Выбрать главу

С середины октября над аэродромами, где мы базировались, стали появляться фашистские самолеты-разведчики «Фокке-Вульф-189», прозванные «рамой». По нескольку раз в день они обстреливали нас, а ночью волна за волной шли бомбардировщики, и бомбы рвали летное поле в Быково, крушили корпуса авиаремонтного завода, сносили рельсы железной дороги на перегоне Люберцы — Раменское…

Фронт огненной кровавой полосой полз к Москве, тревога за судьбу столицы сменялась тревогой об улетавшем на боевое задание экипаже, дни и ночи слились воедино, и казалось, конца не будет этой нервотрепке, бомбежкам, потерям, сводкам Совинформбюро, в которых уже звучали: Крюково, Красная Поляна, Волоколамск…

Самолеты садились, изорванные пулями и снарядами, к ним спешили мы, техники, и, оставляя клочки кожи на злом от мороза металле, возвращали их в строй. Мы знали цену каждому вылету, потому что враг стоял под Москвой. Мы знали цену каждому самолету. Она была неизмеримо высокой, потому что машин фронту не хватало. И берегли их, как могли, и спасали, если был хоть один шанс из тысячи на спасение.

21 декабря, когда фашистов уже гнали от Москвы, в районе Наро-Фоминска пулеметной очередью пробило маслобак и трубопровод одного из наших У-2. Я узнал об этом вечером. Утром вылетели к подбитой машине. Приземлились удачно. На ремонт ушел день. Заменил бак, трубопровод, заправил масло, опробовал мотор. Не выключая его, передал машину летчику. В заднюю кабину втиснулся офицер связи. Взлет — и У-2 затерялся в сумерках. Следом отправились и мы. Я задремал, усталость брала свое. Очнулся от резкого броска вниз. У-2 сорвался в пике, и над нами с ревом прошел «мессершмитт». Я оглянулся. Стабилизатор и руль поворота изорваны в клочья. До земли оставалось полсотни метров, когда летчик вырвал машину из пике и крадучись повел ее к востоку. Истребитель потерял нас из виду. Дотопали чудом, сели. Была глубокая ночь, луна сияла мертвенным светом. Зачехлили мотор, я остался, чтобы слить масло в бочку. Потом тоже пошел к штабу.

Последнее, что я услышал, был вой бомб. Одна из них взорвалась рядом, голову обожгло и, теряя сознание, я почувствовал, как взрывной волной меня рвануло и воздух и бросило к земле. А потом, выбравшись из забытья, я увидел, что снег подо мной почернел от крови…

— Надоело у вас, пустите «домой».

— Шустрый какой, — без улыбки сказал хирург. — Тебя еще шатает от стены к стене.
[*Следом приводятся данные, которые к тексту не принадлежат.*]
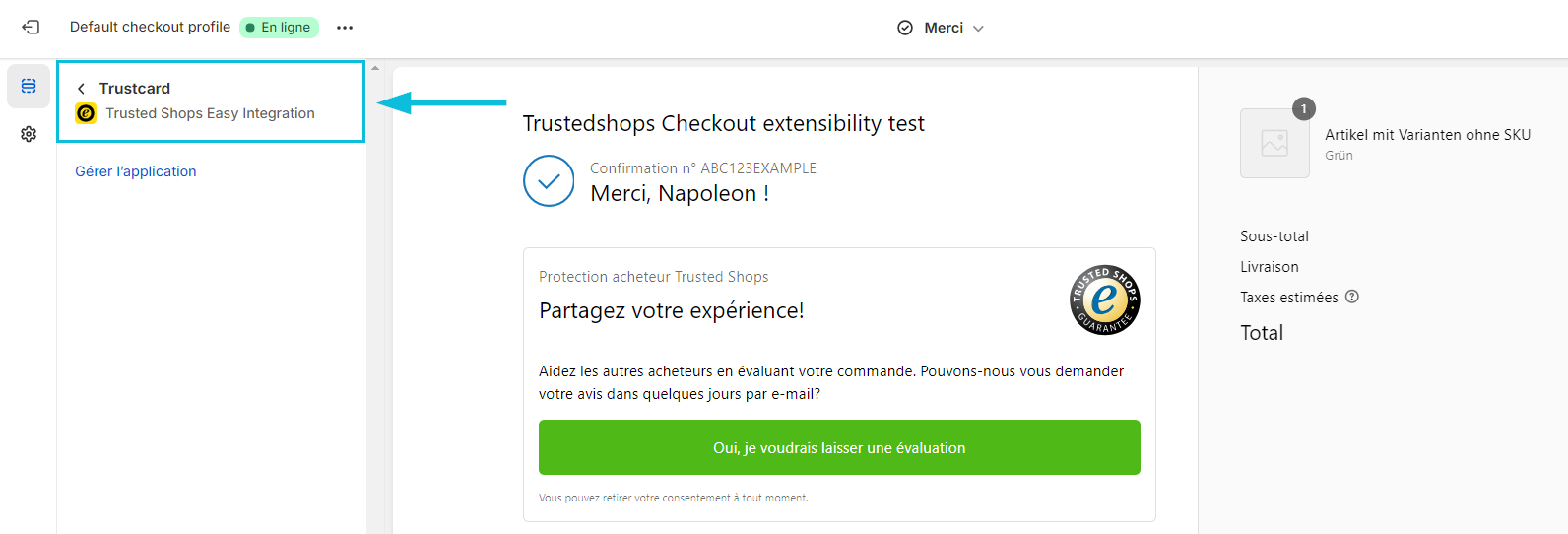Click Oui, je voudrais laisser une évaluation
Viewport: 1568px width, 534px height.
tap(839, 447)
— Две недели валяюсь. Рана зажила.

— Не ной, без тебя тошно.

Я заводил этот разговор с точностью метронома, едва переступал порог перевязочной. Фронт отодвигался, и я боялся, что мне не удастся вернуться из госпиталя в свою часть. То ли надоел я доктору, то ли рана моя заживала без осложнений, но меня выписали и направили в родную авиагруппу.

— Долечишься в санбате, — сказал хирург. — Осточертели вы мне со своим нытьем. Войны, что ли, не хватит?..

Что говорил он еще, я не слышал, потому что спешил к каптерке, где хранилась моя фронтовая форменная одежда. Получил унты, портянки, ватные брюки, гимнастерку, ушанку. Торчал из нее клок ваты, вырванный осколком. «В сорочке родился, — подумал я, — чуть пониже, и в висок». С наслажденьем вдохнул запах масла, которым пропиталась одежда, и стал одеваться. Меня ждали в Быково…

Глава вторая

Фашистов гнали от Москвы. Линия фронта откатывалась на запад. С высоты полета наших тихоходных У-2 хорошо было видно, что враг ни метра оккупированной земли не отдавал без ожесточенного сражения. Изрытые воронками поля чернели, будто земля болела оспой. Искореженные автомашины, танки, пушки валялись в кюветах, стояли в самых неожиданных местах. Сожженные, разрушенные населенные пункты казались навсегда лишенными жизни. А войска шли и шли вперед. Увеличивался и радиус полетов наших машин.

Рана зажила, а вот контузия нет-нет да и давала о себе знать. В мороз резкая боль вдруг приливала к голове, мир вокруг начинал кружиться, темнеть. Но в медсанбат я не шел, боялся, что отправят в тыл. И все же моим страхам суждено было сбыться.

Во второй половине марта меня вызвали в штаб авиагруппы.

— Поедешь в тыл через Москву, — сказал начальник штаба, — опусти письмо в городе, поближе к дому.

— За что? — в моем голосе слышалась явная обида. — Я здоров.